EXCERPTED TEXT:
* * * * *
Ex Parte Bogle

In vacation Mr. Bogle applied to one of the judges of this court for a writ of habeas corpus alleging that he was illegally restrained of his liberty by the chief of police of the City of Austin under a capias issued by the Corporation Court on a complaint filed therein August 21, 1915, charging him with that day operating a jitney on one of the public streets of the city without having a license, in violation of the ordinance making it an offense to do so and seeking his discharge from said claimed illegal arrest and detention. The writ was granted and the cause set for hearing before this court in term time.

The relator, Bogle, contends that said ordinance is unconstitutional, invalid and void on various grounds.

The attacked ordinance was enacted July 6, 1915, and on its face clearly appears to be regulatory only in all of its provisions and as a whole. Long before its enactment the city had in force another permit ordinance requiring every person running any automobile on its public streets to apply to and get from its clerk a permit to do so, and requiring the payment of a fee of 50 cents therefor, and that the number of his machine be properly placed thereon. Mr. Bogle had complied with that ordinance.

The city also had another drivers' ordinance, in effect, requiring every person who engaged in the business of carrying passengers for hire in any automobile within its limits, in addition to said permit, to get a driver's license from it and, when granted, to pay the city tax collector a fee of $2 therefor. Mr. Bogle had also complied with that ordinance.
* * * * *
PROBLEM TO WORK ON:
Write out the full Ex Parte Bogle text above, word for word. The lines that come next are drawn from a separate source.

DATA PROVIDED:
* * * * *
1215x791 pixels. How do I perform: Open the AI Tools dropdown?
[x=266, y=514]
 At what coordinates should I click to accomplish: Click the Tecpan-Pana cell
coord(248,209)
* * * * *
SOLUTION FOR THIS TASK:
Ex Parte Bogle

In vacation Mr. Bogle applied to one of the judges of this court for a writ of habeas corpus alleging that he was illegally restrained of his liberty by the chief of police of the City of Austin under a capias issued by the Corporation Court on a complaint filed therein August 21, 1915, charging him with that day operating a jitney on one of the public streets of the city without having a license, in violation of the ordinance making it an offense to do so and seeking his discharge from said claimed illegal arrest and detention. The writ was granted and the cause set for hearing before this court in term time.

The relator, Bogle, contends that said ordinance is unconstitutional, invalid and void on various grounds.

The attacked ordinance was enacted July 6, 1915, and on its face clearly appears to be regulatory only in all of its provisions and as a whole. Long before its enactment the city had in force another permit ordinance requiring every person running any automobile on its public streets to apply to and get from its clerk a permit to do so, and requiring the payment of a fee of 50 cents therefor, and that the number of his machine be properly placed thereon. Mr. Bogle had complied with that ordinance.

The city also had another drivers' ordinance, in effect, requiring every person who engaged in the business of carrying passengers for hire in any automobile within its limits, in addition to said permit, to get a driver's license from it and, when granted, to pay the city tax collector a fee of $2 therefor. Mr. Bogle had also complied with that ordinance.